(Data extracted from a collection)
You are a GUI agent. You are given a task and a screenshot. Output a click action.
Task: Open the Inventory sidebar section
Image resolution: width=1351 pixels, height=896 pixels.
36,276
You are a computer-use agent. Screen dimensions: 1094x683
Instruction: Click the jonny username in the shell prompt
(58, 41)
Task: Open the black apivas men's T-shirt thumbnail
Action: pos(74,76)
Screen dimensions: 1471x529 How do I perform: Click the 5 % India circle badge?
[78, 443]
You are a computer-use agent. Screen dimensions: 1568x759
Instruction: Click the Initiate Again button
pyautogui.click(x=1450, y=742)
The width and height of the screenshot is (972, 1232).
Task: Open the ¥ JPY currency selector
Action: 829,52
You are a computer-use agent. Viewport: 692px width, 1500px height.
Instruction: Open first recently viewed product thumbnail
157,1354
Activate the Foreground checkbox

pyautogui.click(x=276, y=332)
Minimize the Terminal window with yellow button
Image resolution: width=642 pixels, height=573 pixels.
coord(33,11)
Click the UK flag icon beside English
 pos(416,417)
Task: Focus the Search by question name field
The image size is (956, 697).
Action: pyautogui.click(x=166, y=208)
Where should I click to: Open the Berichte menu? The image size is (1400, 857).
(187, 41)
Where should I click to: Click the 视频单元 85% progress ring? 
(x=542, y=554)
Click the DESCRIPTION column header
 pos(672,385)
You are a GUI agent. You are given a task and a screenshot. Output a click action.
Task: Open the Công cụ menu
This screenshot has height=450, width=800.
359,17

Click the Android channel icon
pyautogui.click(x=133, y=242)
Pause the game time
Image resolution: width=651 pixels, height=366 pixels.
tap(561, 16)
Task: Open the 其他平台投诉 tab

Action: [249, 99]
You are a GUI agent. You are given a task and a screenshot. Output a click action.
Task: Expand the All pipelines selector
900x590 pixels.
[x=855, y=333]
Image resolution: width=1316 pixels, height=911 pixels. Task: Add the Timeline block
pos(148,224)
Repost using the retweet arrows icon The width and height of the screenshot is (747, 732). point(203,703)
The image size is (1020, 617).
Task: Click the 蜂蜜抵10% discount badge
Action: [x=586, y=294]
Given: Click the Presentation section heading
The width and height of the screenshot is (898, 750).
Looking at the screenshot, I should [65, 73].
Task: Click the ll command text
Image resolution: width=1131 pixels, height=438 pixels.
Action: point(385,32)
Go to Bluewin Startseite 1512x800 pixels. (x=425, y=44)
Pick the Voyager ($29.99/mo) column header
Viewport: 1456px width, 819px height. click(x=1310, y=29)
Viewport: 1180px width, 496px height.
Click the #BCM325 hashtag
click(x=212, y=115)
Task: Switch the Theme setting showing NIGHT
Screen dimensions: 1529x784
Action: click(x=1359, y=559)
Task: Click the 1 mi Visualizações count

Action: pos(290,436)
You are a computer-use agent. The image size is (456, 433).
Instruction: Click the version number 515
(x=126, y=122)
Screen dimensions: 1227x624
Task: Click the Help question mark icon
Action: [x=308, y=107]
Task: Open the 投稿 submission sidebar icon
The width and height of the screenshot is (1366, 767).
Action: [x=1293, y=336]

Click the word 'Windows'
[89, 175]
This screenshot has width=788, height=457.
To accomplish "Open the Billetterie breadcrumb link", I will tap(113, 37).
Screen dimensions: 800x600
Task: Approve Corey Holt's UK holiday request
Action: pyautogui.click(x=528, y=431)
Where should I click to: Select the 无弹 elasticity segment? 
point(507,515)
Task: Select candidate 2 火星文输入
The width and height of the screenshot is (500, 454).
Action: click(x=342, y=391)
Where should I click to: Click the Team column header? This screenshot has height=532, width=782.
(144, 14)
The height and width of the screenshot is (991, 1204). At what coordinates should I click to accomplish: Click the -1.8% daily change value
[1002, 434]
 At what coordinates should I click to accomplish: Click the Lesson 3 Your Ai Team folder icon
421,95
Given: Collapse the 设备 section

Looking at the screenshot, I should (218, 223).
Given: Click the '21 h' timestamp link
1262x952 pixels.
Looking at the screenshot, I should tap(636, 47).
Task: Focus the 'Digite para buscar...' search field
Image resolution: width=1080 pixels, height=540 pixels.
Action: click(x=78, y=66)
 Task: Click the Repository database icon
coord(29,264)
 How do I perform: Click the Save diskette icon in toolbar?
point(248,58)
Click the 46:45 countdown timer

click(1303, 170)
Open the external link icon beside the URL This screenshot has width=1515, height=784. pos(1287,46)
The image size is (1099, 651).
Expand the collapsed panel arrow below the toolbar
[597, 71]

What the exercise asks: If a line in the records contains the string "computer", copy it out.

Task response:
You are a computer-use agent. Screen dimensions: 1094x683
You are a computer-use agent. Screen dimensions: 1568x759
You are a computer-use agent. Viewport: 692px width, 1500px height.
You are a computer-use agent. The image size is (456, 433).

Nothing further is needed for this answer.